Other members indicated support for View 3, and another member supported View 1.

The question was put to the staff: ‘If View 2 were to be the preferred view of the Board, what additional work do you envisage will need to be done?’

The staff noted that View 3 is the logical conclusion when applying past IASB decisions, which is why it was the view recommended by the staff. If the IASB didn’t agree with View 3, then the staff would need to bring back a paper that sets out the consequences of not taking View 3 and the new inconsistencies that would be created.

After a vote, 11 members of the Board agreed with the staff’s recommendation to clarify that the part of the gain or loss resulting from the remeasurement to fair value of the investment retained in the former subsidiary should be recognised to the extent of the unrelated investors’ interests in that former subsidiary. (View 3)

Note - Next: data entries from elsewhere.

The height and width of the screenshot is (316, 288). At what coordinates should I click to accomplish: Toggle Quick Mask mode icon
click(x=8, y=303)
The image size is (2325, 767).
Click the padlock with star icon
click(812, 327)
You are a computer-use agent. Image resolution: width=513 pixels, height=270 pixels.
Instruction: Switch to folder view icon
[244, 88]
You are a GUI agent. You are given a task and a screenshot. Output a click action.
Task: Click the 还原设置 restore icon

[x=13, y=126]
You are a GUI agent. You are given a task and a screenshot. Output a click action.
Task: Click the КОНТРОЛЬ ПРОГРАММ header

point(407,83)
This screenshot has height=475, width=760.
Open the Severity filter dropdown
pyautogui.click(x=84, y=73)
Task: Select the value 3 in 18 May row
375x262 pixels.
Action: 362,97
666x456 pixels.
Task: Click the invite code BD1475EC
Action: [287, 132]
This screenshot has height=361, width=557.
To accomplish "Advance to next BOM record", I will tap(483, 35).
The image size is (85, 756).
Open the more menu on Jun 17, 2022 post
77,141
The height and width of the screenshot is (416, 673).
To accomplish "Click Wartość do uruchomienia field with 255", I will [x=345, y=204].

Question 2: Does the IASB agree with the staff’s recommendation to confirm the finalisation of the amendments to IFRS 10 Consolidated Financial Statements and IAS 28 Investments in Associates and Joint Ventures?

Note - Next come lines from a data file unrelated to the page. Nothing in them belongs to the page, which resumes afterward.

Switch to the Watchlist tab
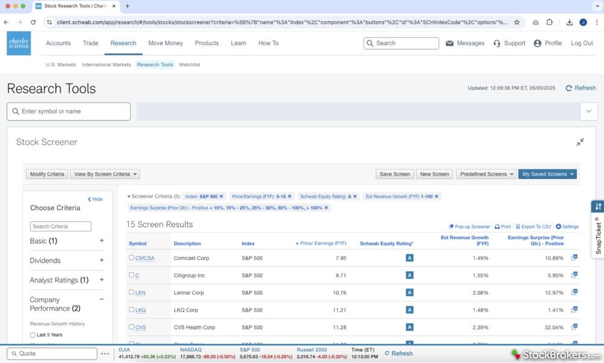 point(189,65)
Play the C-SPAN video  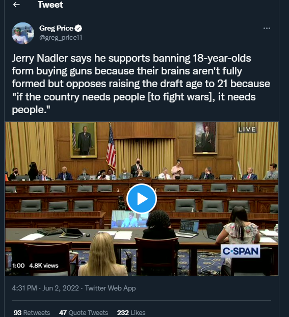[x=142, y=199]
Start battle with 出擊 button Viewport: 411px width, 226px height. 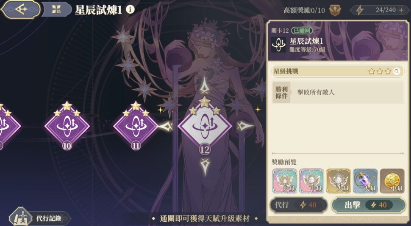[x=368, y=205]
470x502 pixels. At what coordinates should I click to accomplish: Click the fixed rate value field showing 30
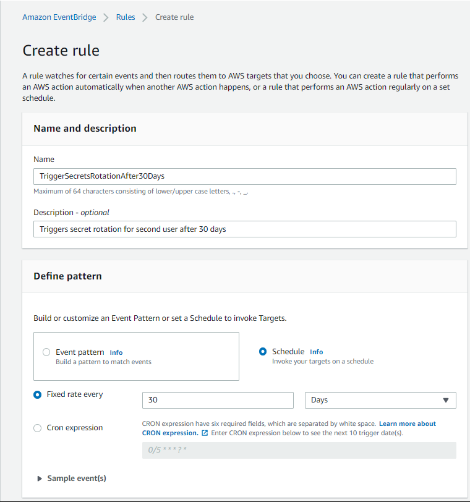218,401
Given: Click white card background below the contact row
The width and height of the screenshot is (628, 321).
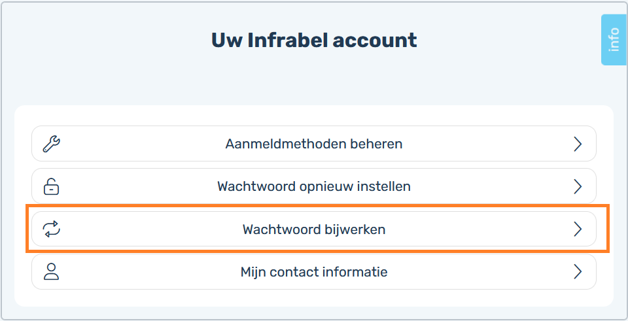Looking at the screenshot, I should (x=313, y=297).
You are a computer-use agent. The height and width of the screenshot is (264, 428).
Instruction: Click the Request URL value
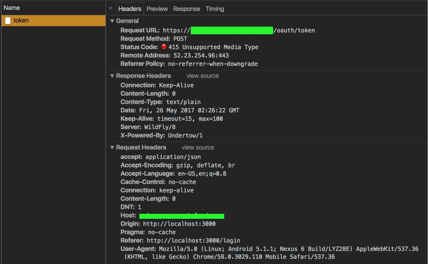tap(239, 31)
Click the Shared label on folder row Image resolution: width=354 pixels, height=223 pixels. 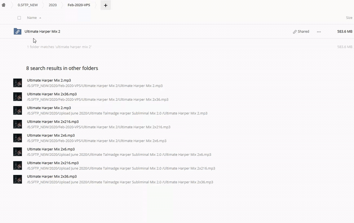(303, 32)
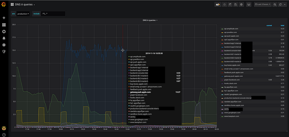This screenshot has width=289, height=137.
Task: Open the Create plus menu in sidebar
Action: (x=4, y=18)
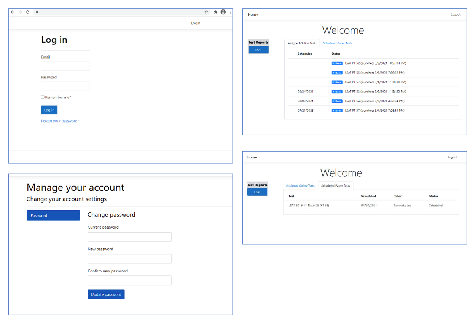Select the Password section in account settings

click(x=53, y=215)
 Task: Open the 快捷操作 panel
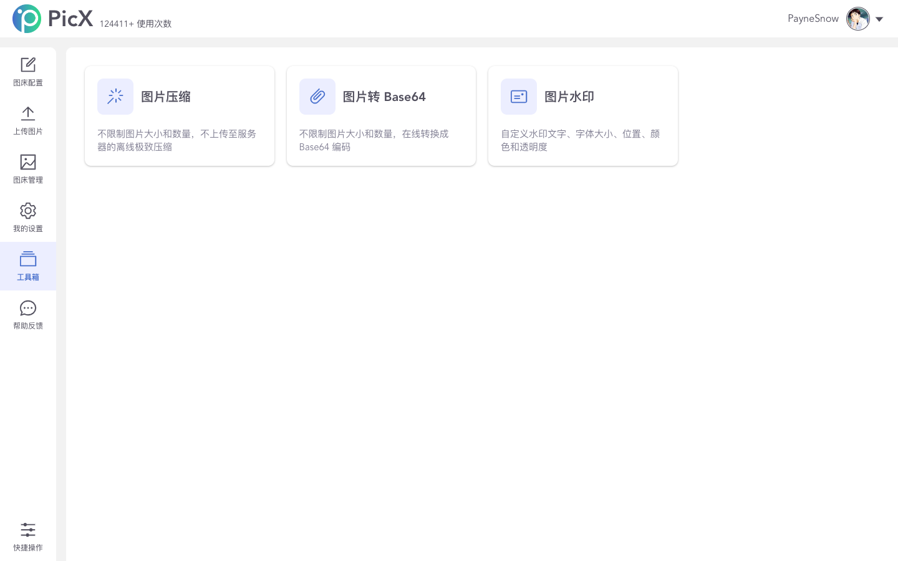28,537
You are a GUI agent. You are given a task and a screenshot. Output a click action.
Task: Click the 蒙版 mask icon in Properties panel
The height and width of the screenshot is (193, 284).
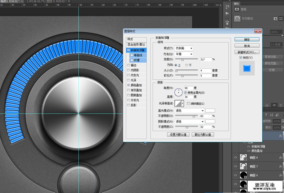pos(236,9)
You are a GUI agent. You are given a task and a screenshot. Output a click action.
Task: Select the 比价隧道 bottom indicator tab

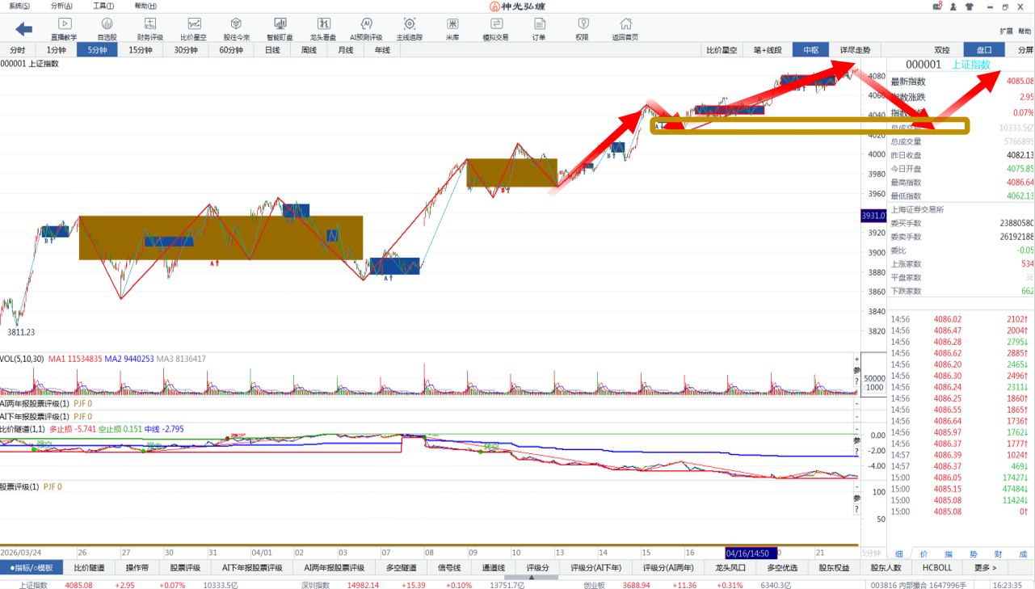click(x=89, y=568)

The Board agreed and confirmed the finalisation of the amendments.

Paper 12B: Proposed Elimination of gains from ‘downstream’ transactions – Due process consideration

The project manager provided background of the purpose and background of the paper and then put forward the questions therein to the Board.

The purpose of this paper is to explain the steps in the due process that the IASB has taken before the publication of the proposed amendments to IAS 28 Investments in Associates and Joint Ventures and to ask the IASB to confirm that it is satisfied that it has complied with the due process requirements to date.

The proposed amendments set out the following:

  1. An entity should eliminate the gains from ‘downstream’ transactions to the extent of its interest in the associate or joint venture even if the gain to be eliminated exceeds the carrying amount of the entity’s investment in the associate or joint venture; and
  2. The gains to be eliminated in excess of the carrying amount of the entity’s investment in the associate or joint venture should be presented as a deferred gain.

Question 1: Do any IASB members dissent to the publication of the proposed amendments?

One member dissented to the publication of the proposed amendments on the basis that introducing such a mechanical requirement forces an entity to recognise a liability whatever the circumstance, and results in an unexplainable deferred gain.

Question 2: Do the IASB members agree with the proposed timetable for balloting and publication?

The member of the Board agreed with the proposed timeline for balloting and publication of the exposure draft.

Question 3: Do the IASB members agree with a comment period of 120 days for the proposed amendments?

The members of the Board agreed with a comment period of 120 days for the proposed amendments.

Question 4: Is the IASB satisfied that all required due process steps that pertain to the publication of proposed amendments have been complied with?

The Board agreed it was satisfied that all required due process steps that pertain to the publication of proposed amendments have been complied with.

Paper 12C: Accounting for Acquisitions of Interests in Joint Operations (Amendments to IFRS 11) – Sweep Issues

The project manager provided background of the purpose and background of the paper and then put forward the questions therein to the Board.

Question 1: Does the IASB agree with the staff’s recommendation to clarify that previously held interests in a joint operation are not remeasured on the acquisition of an additional interest in the same joint operation, if the acquisition results in retaining joint control?

The Board agreed with the staff’s recommendation.

Question 2: Does the IASB agree with the staff’s recommendation to include a scope exception for acquisitions of interests in joint operations under common control in the amendments to IFRS 11 Joint Arrangements?

The Board agreed with the staff’s recommendation.

Question 3: Does the IASB agree with the staff’s recommendation to confirm the finalisation of the amendments to IFRS 11?

The Board agreed with the staff’s recommendation.